Seguiamo ancora l’autorevole ricostruzione storica dell’antropologo calabrese sui cambiamenti della festa di San Rocco che avvengono “a partire dalla fine degli anni Sessanta, per una molteplicità di ragioni e per una serie di grandi trasformazioni socio-culturali, che si verificano a livello generale e a livello locale (si pensi a fenomeni come l’erosione della cultura folklorica tradizionale; il diffondersi della cultura di massa; il grande esodo degli anni Cinquanta; il fenomeno del folk-revival e un diffuso interesse per le culture tradizionali; l’individuazione della religione popolare come luogo per affermare nuovi bisogni), la processione di San Rocco e il ballo votivo conoscono profondi cambiamenti morfologici e di significato. “Santu Roccu” diventa a partire da quegli anni il fondatore e il garante della nuova identità di nuovi strati sociali, degli emigrati che ritornano. L’invenzione di “nuove tradizioni” pur legate fortemente al passato coinvolge anche le migliaia di turisti che d’estate convergono nella zona, oltre che i numerosi visitatori che accorrono con motivazioni diverse rispetto a prima”. Quando comincia la mia osservazione della festa, a metà degli anni Ottanta, essa ha ormai, come mi raccontano numerose persone del luogo, caratteristiche profondamente diverse dal passato”.

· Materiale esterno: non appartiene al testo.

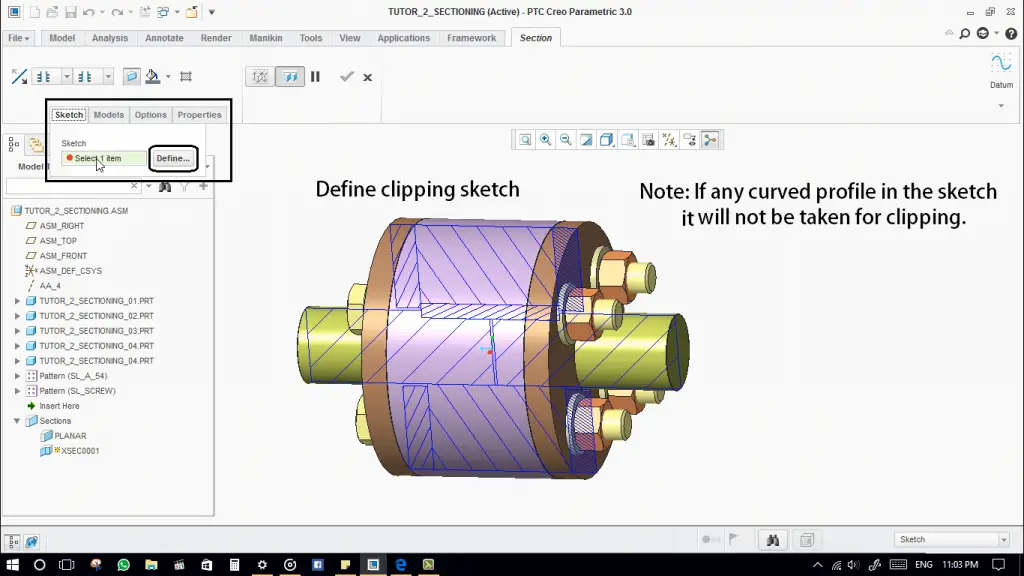The height and width of the screenshot is (576, 1024).
Task: Click the Zoom Out magnifier icon
Action: pyautogui.click(x=566, y=140)
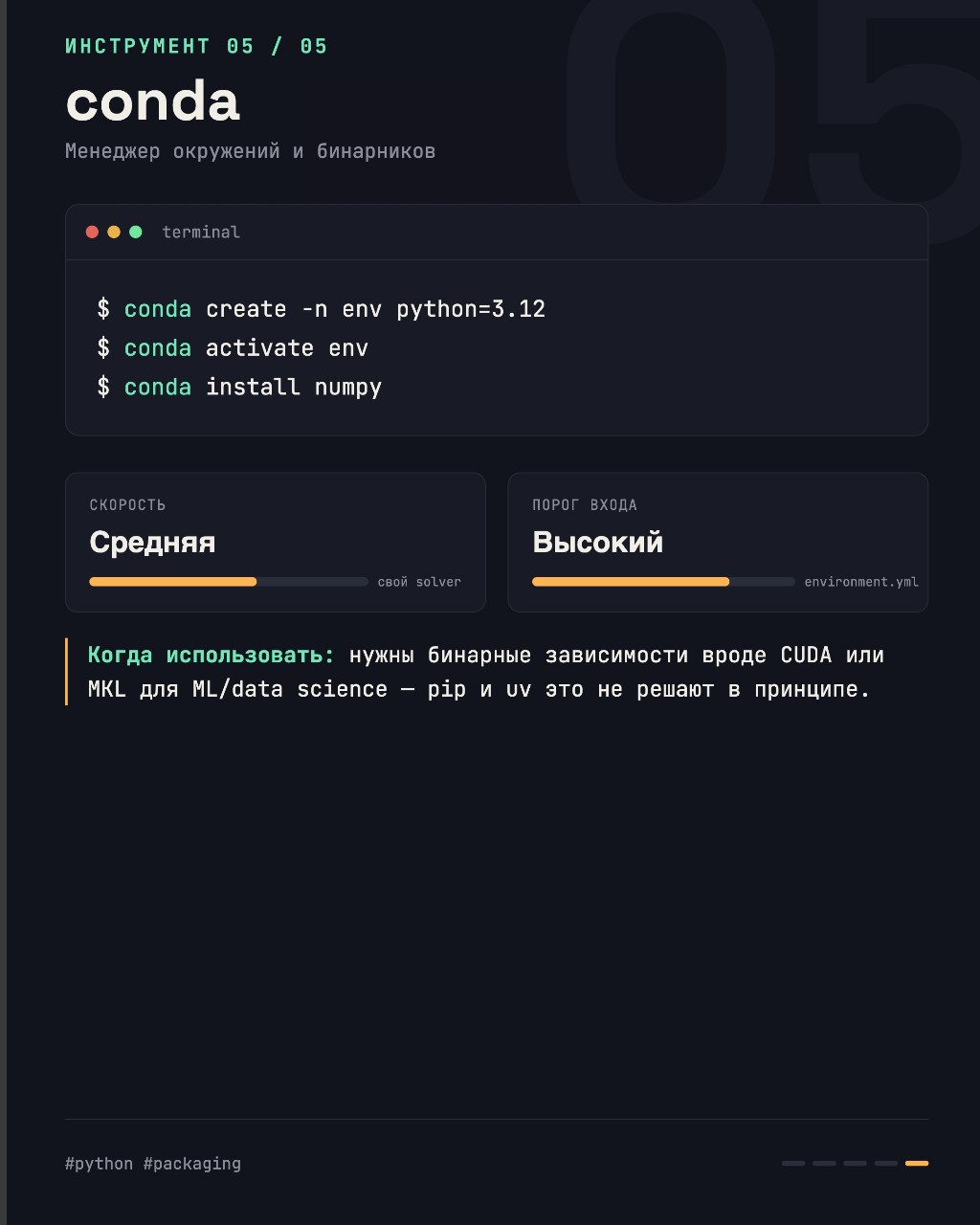Click the red terminal window dot
Image resolution: width=980 pixels, height=1225 pixels.
92,232
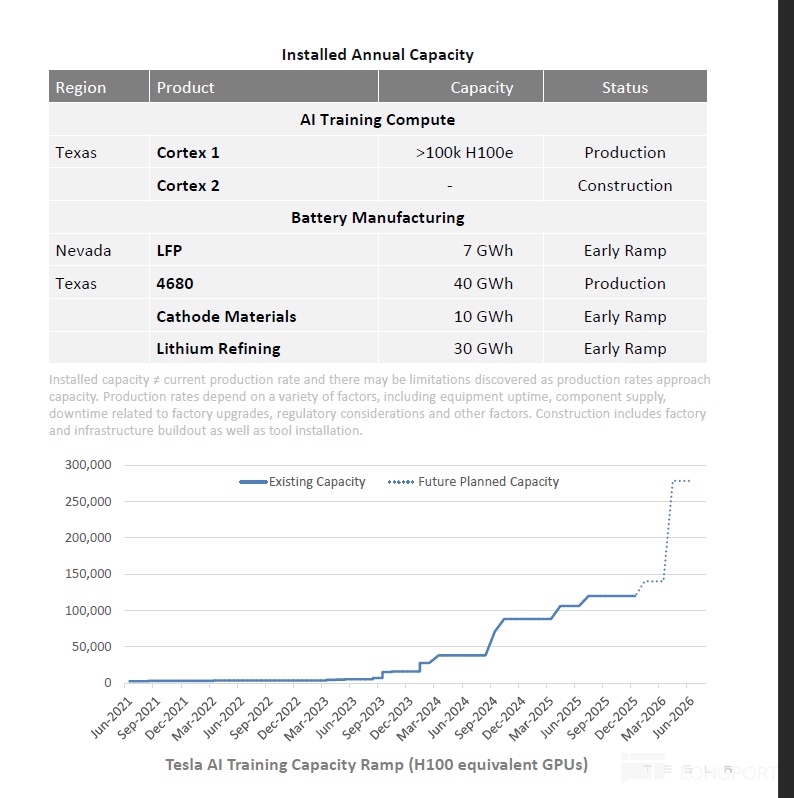
Task: Click the 300,000 y-axis label
Action: [x=88, y=465]
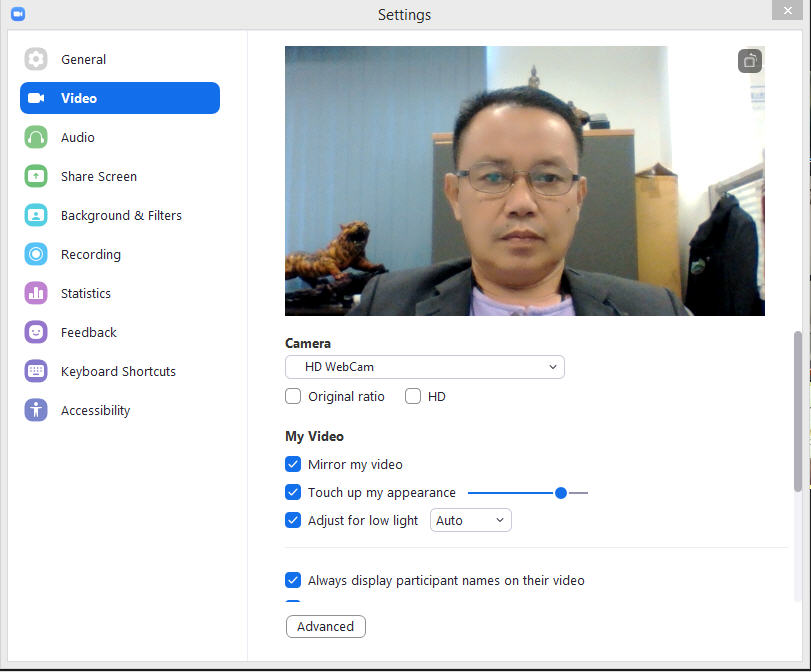This screenshot has width=811, height=672.
Task: Click the Statistics bar chart icon
Action: [36, 293]
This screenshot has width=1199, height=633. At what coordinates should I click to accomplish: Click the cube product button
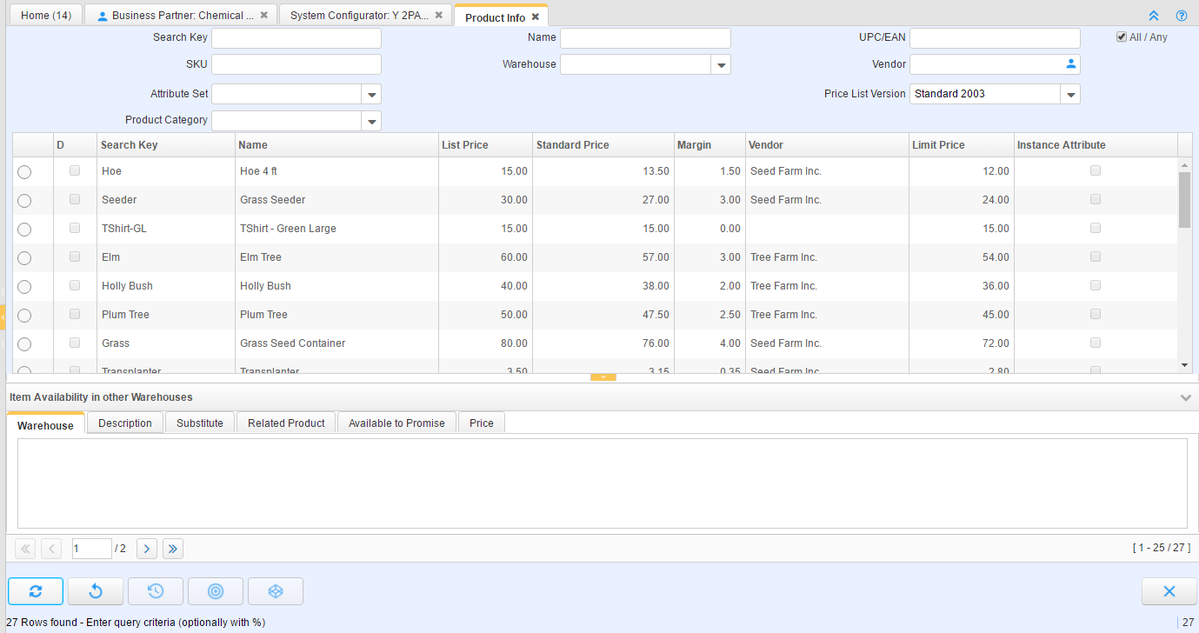pos(275,591)
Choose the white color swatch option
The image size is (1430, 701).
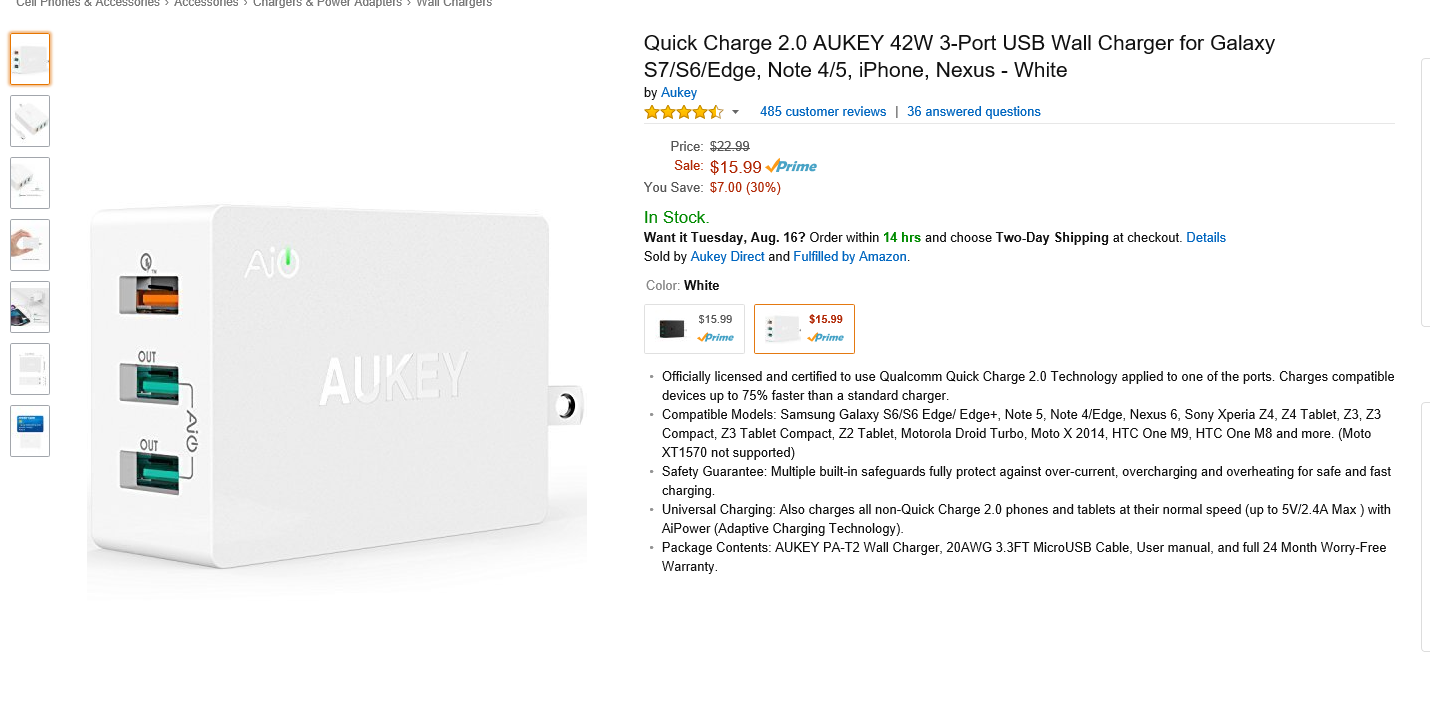click(804, 329)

Raffaella Jiritano riflette sulla religiosità popolare: “Il ballo davanti al Santo al ritmo dei tamburi, le invocazioni dialettali e le varie preghiere che vengono dette durante la lunga precessione, le persone che chiedono con aiuto al Santo Patrono, mi fanno sempre commuovere. Così come mi commuovo nel vedere le immagini delle processioni del passato”. In ogni tempo è stato forte il legame dei gioiosani con San Rocco. La statua viene portata in processione nelle vie principali del paese con soste nella chiesa Matrice (ha celebrato la messa il vescovo mons. Francesco Oliva, che ha annunciato l’ordinazione sacerdotale il 7 ottobre nella Cattedrale di Gerace di Rocco Agostino di Gioiosa Jonica e Antonio Magnoli di Mammola) e quest’anno anche nella chiesa del Rosario. “Un culto, una devozione, un rito che, pure con molte trasformazioni e innovazioni, restano fortemente ancorati alla tradizione”, ha scritto Vito Teti nel capitolo “Gioiosa Jonica: il ballo di Santu Roccu” del suo interessantissimo libro. Concludendo così: “La nuova tradizione con cui vengono accolti e ospitati forestieri e turisti rappresenta un elemento costitutivo di una nuova identità della comunità di Gioiosa. Questa festa di San Rocco, con i suoi legami con la tradizione, con gli elementi del mondo esterno che alla tradizione si combinano in mille modi,incrociando aspetti religiosi, teatrali, musicali e spettacolari, con l’incontro tra devoti del luogo, emigrati, turisti mi sembra metafora ed emblema di una Calabria antica e moderna, con un forte sentimento dei luoghi e dell’appartenenza, aperta verso l’esterno e il nuovo”.